‘We’re Ready to Fight’: Elizabeth Warren Calls for Campaign Finance Reform

Warren denounced the influence of money in politics and the trend toward corporate consoli
MARY SCHWALM/REUTERS

WASHINGTON, DC — Sen. Elizabeth Warren (D-MA), a potential candidate for the 2020 presidential election, took on a populist tone in her speech at the Center for American Progress 2017 Ideas Conference on Tuesday as she called for the rooting out of money’s influence in politics and continued her resistance against President Donald Trump.

“We believe in equal justice under the law, and we’re ready to fight for it,” Warren said. “We believe in an economy that doesn’t just work for the super-rich, but works for everyone.”
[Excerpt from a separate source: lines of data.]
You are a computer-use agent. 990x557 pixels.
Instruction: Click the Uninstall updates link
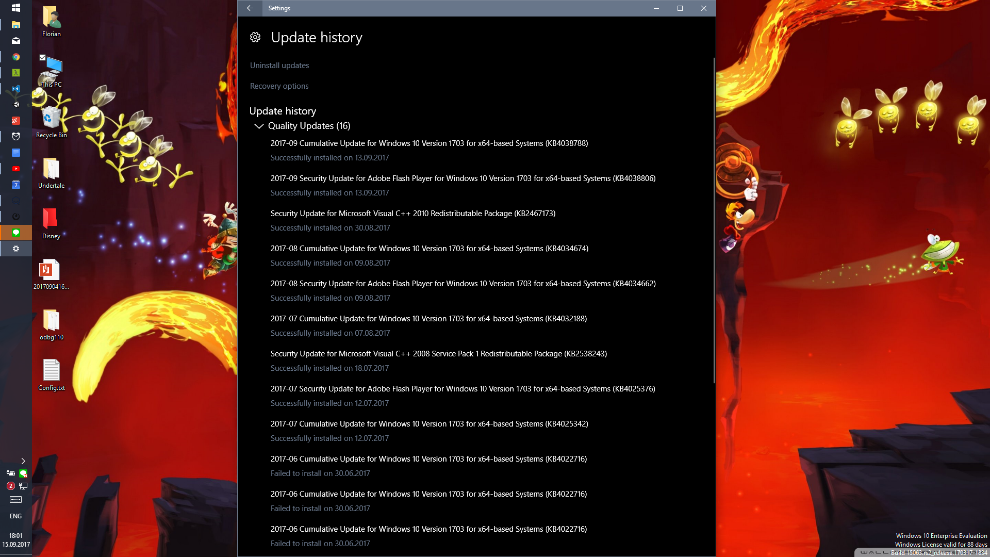[x=279, y=65]
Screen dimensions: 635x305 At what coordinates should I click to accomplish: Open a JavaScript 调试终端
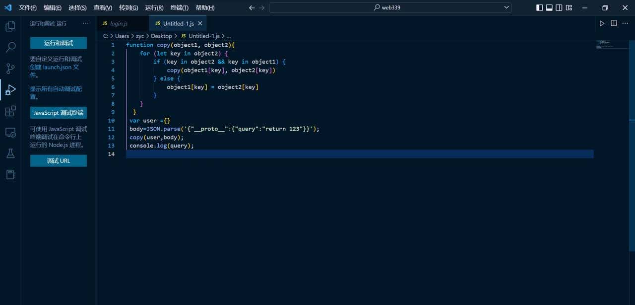click(58, 113)
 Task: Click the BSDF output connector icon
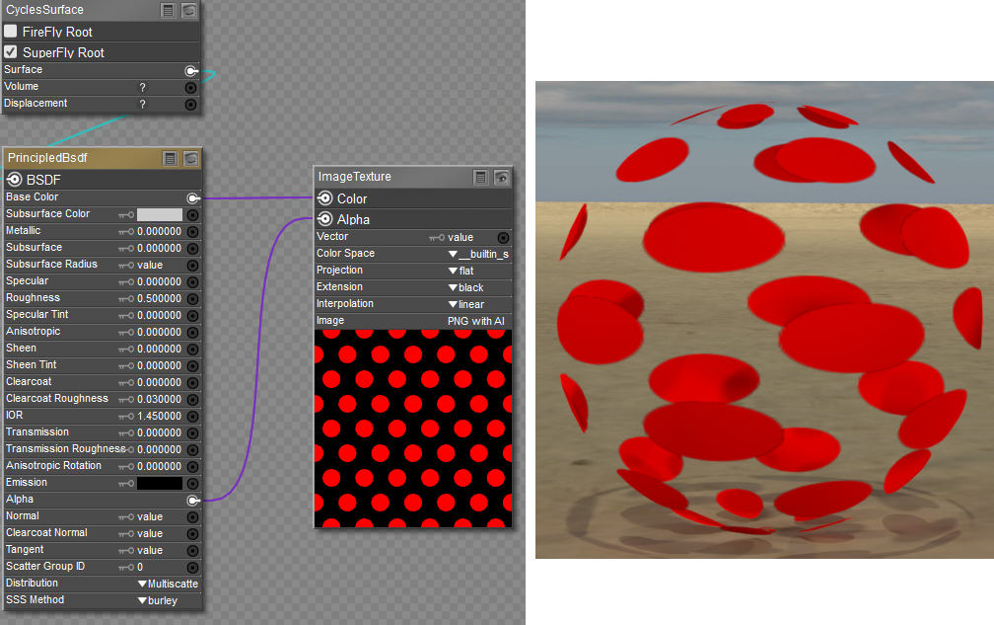pyautogui.click(x=14, y=180)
“Concentrated money and concentrated power are corrupting our democracy and becoming dangerously worse with Donald Trump in the White House,” Warren said. The former bankruptcy law professor did not mince words on the topic of finances as she stated her intention to pass legislation that would require presidents to disclose their tax returns.
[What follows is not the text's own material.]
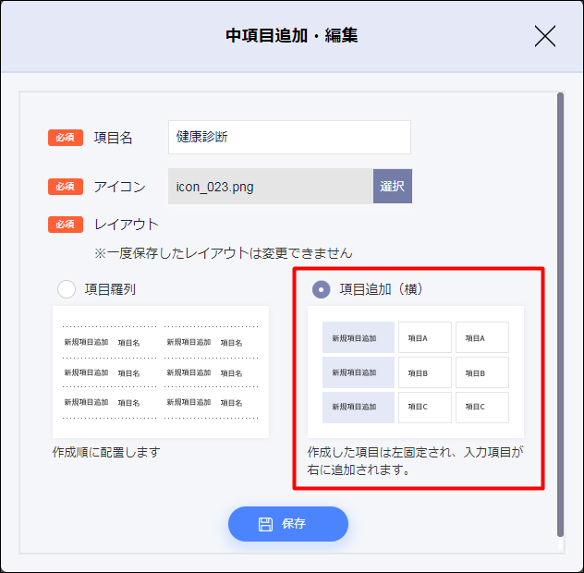Close the 中項目追加・編集 dialog with X

545,36
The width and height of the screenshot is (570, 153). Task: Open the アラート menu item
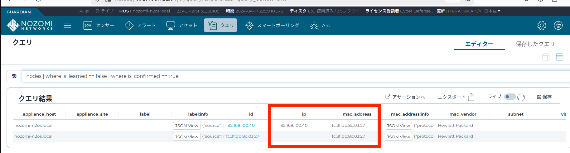(x=140, y=25)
Warren, who helped create the Consumer Financial Protection Bureau, also said she thought it would be beneficial to pass “my Presidential Conflicts of Interests Act, which would require presidents and vice presidents to put their assets in a blind trust during their years of public service.”

Later in her speech, she said:

Money slithers through Washington like a snake. And I’m not simply talking about giant bags of money and cash exchanging hands in dark alleys. I’m talking about perfectly legal ways that the super-rich and giant corporations use their cash and influence to rig the system and get the government to favor their interests over the interests of the people.

Additionally, Warren suggested publicly funded elections, and she called for the Supreme Court to “overturn its terrible Citizens United mistake.” Trump spent nearly $70 million financing his own campaign.

“Money is already causing a deep rot in Washington,” she said. “And that is why it is time for systemic change. We can start that change with the way that political campaigns are financed.”

In addition to pushing her progressive platform, Warren did not miss the opportunity to press fake news from her pulpit on Tuesday in suggesting that Trump’s temporary, 90-day visa ban was a “Muslim ban.”

The temporary ban does not include countries with the top ten Muslim populations: Turkey (71 million), Algeria (35 million), and Morocco (32 million). It also does not include Saudi Arabia and Pakistan.

Warren also suggested that Trump has not only failed to “drain the swamp,” but said that the “swamp is bigger, deeper, uglier, and filled with more corrupt creatures than ever before in history,” referring to the president’s cabinet picks.

In her closing remarks, Warren said, “Now is the time to remind him that our intelligence secrets are not gossip and that his personal desire to impress his Russian buddies does not outweigh the safety or security of our allies”:

Now is the time to remind him that in this country nobody is above the law, including the President of the United States. It is time to resist. It is time to fight back. And it is time to be clear what we believe: that no foreign power, and especially not Russia, gets to launch an assault on our democracy without any investigation or any consequences.

I have news for Donald Trump: No matter how much he might admire Vladimir Putin’s Russia, we will never accept autocracy. Here in America, we will embrace and defend democracy. And we do that by demanding everyone in our government is accountable — even the President of the United States.

Senators Kamala Harris (D-CA) and Kirsten Gillibrand (D-NY) also spoke. Other speakers included Sen. Cory Booker (D-NJ) and the Gold Star father of Capt. Humayun Khan, Khizr Khan, who told Trump in his speech that his offer for the president to read the Constitution still stands.